Copy exactly the lines of the data below that run from the line holding "This screenshot has height=499, width=557." through the line holding "You are a computer-use agent. 1275x652", both ends included.

***** Input *****

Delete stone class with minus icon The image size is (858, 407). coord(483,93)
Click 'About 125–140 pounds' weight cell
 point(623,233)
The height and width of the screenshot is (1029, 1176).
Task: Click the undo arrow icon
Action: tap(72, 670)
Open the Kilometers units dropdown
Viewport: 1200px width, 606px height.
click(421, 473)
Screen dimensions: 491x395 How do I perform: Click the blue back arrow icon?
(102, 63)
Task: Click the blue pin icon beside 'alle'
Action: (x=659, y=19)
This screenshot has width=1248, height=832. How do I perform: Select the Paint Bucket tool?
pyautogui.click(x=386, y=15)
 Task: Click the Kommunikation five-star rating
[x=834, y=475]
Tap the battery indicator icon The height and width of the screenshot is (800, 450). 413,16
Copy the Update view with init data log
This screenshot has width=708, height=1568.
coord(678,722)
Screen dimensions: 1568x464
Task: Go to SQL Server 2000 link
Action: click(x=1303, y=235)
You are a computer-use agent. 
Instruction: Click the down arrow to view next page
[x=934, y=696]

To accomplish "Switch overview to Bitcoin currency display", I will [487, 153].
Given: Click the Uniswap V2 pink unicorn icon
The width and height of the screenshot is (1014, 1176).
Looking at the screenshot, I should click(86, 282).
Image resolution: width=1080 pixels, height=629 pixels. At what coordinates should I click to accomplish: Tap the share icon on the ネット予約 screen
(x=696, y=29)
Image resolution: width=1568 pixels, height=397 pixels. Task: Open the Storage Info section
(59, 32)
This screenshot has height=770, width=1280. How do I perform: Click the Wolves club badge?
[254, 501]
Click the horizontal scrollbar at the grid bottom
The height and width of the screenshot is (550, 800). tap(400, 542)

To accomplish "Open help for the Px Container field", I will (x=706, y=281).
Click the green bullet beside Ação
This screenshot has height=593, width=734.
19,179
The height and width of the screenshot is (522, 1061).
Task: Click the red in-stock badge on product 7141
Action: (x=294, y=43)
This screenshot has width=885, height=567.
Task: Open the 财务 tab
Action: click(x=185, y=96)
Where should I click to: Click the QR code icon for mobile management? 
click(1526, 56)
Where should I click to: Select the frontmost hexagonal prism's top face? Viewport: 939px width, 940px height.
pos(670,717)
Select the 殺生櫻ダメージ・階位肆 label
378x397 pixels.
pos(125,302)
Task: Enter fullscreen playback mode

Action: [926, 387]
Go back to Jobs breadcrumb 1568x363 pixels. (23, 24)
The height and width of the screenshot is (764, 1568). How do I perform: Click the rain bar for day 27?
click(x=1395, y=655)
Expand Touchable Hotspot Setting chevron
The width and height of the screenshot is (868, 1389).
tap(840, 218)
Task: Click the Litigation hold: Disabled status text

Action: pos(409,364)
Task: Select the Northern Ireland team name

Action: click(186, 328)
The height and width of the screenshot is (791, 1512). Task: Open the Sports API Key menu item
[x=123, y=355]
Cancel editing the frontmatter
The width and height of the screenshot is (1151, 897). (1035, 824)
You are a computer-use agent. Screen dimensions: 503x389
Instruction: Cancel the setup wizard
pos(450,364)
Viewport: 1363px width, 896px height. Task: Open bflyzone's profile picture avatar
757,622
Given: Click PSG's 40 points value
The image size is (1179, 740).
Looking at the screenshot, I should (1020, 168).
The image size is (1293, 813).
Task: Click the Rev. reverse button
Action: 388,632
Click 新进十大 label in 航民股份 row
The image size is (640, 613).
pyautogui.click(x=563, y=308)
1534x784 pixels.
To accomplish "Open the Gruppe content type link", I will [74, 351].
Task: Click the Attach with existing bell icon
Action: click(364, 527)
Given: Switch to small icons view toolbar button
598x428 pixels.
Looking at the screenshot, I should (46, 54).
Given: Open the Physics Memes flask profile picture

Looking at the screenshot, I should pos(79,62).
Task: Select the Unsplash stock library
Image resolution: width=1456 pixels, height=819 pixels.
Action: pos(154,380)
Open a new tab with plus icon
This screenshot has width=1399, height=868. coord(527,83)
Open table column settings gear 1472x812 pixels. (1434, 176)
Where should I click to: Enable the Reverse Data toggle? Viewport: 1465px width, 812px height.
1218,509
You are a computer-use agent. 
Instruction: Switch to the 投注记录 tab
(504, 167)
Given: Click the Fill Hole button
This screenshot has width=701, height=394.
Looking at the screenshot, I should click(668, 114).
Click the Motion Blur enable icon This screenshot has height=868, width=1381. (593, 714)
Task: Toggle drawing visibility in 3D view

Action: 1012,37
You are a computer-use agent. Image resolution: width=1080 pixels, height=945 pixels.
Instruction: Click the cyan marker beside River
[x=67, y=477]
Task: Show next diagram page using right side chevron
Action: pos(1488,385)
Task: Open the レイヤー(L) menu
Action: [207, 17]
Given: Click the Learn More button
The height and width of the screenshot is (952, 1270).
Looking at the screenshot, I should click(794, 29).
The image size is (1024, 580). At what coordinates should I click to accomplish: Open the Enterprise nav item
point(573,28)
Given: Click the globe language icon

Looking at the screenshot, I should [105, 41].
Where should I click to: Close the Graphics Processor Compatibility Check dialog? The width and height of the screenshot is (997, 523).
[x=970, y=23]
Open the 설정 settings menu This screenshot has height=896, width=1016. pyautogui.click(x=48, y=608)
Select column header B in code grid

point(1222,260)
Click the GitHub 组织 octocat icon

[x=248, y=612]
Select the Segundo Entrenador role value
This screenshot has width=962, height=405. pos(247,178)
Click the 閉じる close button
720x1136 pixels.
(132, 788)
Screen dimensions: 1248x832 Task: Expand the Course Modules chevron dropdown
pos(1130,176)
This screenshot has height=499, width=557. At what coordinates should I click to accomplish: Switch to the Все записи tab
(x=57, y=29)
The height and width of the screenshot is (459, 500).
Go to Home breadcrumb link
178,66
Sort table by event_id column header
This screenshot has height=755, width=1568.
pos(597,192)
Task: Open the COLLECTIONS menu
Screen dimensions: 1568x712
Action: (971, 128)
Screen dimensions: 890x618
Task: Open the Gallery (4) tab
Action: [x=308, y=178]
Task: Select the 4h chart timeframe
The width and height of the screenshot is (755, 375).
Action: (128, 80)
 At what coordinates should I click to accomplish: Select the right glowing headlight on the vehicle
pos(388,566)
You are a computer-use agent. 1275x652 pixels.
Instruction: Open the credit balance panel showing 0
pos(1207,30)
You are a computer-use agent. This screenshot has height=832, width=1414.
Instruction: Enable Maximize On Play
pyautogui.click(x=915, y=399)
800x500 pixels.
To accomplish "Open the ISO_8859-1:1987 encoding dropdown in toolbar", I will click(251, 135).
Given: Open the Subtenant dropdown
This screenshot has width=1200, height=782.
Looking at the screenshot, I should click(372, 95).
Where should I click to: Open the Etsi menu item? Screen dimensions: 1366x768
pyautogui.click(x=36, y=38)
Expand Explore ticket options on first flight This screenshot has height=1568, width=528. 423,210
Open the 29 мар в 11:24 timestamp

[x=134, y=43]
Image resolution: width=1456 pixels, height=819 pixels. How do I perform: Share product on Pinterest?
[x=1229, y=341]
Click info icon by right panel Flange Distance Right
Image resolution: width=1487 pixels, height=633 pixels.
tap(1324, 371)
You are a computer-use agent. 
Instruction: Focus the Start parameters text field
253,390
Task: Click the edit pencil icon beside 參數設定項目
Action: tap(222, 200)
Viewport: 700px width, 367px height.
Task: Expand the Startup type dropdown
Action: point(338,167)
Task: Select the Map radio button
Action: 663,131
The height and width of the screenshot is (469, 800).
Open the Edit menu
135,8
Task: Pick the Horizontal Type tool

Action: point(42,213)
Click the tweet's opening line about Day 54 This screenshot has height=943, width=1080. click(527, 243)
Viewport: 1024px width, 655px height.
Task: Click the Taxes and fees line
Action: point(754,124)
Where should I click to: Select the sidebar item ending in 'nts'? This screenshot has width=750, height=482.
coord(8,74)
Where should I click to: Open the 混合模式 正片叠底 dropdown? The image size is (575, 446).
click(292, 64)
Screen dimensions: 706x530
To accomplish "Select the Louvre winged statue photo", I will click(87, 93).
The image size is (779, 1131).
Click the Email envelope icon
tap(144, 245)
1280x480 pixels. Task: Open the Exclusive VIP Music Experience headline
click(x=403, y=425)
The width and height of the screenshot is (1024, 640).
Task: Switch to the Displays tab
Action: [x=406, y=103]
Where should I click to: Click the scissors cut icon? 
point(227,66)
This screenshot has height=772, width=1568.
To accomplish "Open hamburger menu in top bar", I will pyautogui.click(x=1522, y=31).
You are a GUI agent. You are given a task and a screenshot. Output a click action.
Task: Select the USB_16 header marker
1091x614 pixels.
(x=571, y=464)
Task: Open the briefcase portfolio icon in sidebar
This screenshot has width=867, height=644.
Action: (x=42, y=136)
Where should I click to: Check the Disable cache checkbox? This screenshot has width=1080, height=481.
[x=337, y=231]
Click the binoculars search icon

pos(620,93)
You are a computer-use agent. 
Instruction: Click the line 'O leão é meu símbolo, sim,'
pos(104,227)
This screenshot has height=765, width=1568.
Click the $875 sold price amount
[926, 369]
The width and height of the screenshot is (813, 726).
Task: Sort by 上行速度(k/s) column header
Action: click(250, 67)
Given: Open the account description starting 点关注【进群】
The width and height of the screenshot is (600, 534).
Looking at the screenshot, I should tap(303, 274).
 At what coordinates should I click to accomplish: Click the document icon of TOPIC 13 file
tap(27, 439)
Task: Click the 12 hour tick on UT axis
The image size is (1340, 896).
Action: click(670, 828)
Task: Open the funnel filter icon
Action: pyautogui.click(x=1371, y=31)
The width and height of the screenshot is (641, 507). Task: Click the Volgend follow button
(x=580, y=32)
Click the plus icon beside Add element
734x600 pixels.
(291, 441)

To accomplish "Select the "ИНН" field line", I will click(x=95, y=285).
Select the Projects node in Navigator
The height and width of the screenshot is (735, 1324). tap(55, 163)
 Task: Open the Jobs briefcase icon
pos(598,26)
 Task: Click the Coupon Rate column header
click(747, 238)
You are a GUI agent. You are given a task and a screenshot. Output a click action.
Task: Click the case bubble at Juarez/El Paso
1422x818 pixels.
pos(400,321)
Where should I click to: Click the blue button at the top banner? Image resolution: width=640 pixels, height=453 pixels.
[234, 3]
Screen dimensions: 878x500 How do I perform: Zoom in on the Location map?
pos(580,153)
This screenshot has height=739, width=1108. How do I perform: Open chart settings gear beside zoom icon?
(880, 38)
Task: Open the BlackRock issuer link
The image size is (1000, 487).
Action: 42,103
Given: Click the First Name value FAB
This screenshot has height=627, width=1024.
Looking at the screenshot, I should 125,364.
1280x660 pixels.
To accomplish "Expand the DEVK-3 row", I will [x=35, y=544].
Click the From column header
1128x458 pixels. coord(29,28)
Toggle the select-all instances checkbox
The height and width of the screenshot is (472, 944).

*****

◆ **Written response**:
This screenshot has height=499, width=557. At what coordinates should I click to accomplish: Switch to the Все записи tab
(x=57, y=29)
The height and width of the screenshot is (459, 500).
Go to Home breadcrumb link
178,66
Sort table by event_id column header
This screenshot has height=755, width=1568.
pos(597,192)
Task: Open the COLLECTIONS menu
Screen dimensions: 1568x712
Action: (971, 128)
Screen dimensions: 890x618
Task: Open the Gallery (4) tab
Action: [x=308, y=178]
Task: Select the 4h chart timeframe
The width and height of the screenshot is (755, 375).
Action: (128, 80)
 At what coordinates should I click to accomplish: Select the right glowing headlight on the vehicle
pos(388,566)
You are a computer-use agent. 1275x652 pixels.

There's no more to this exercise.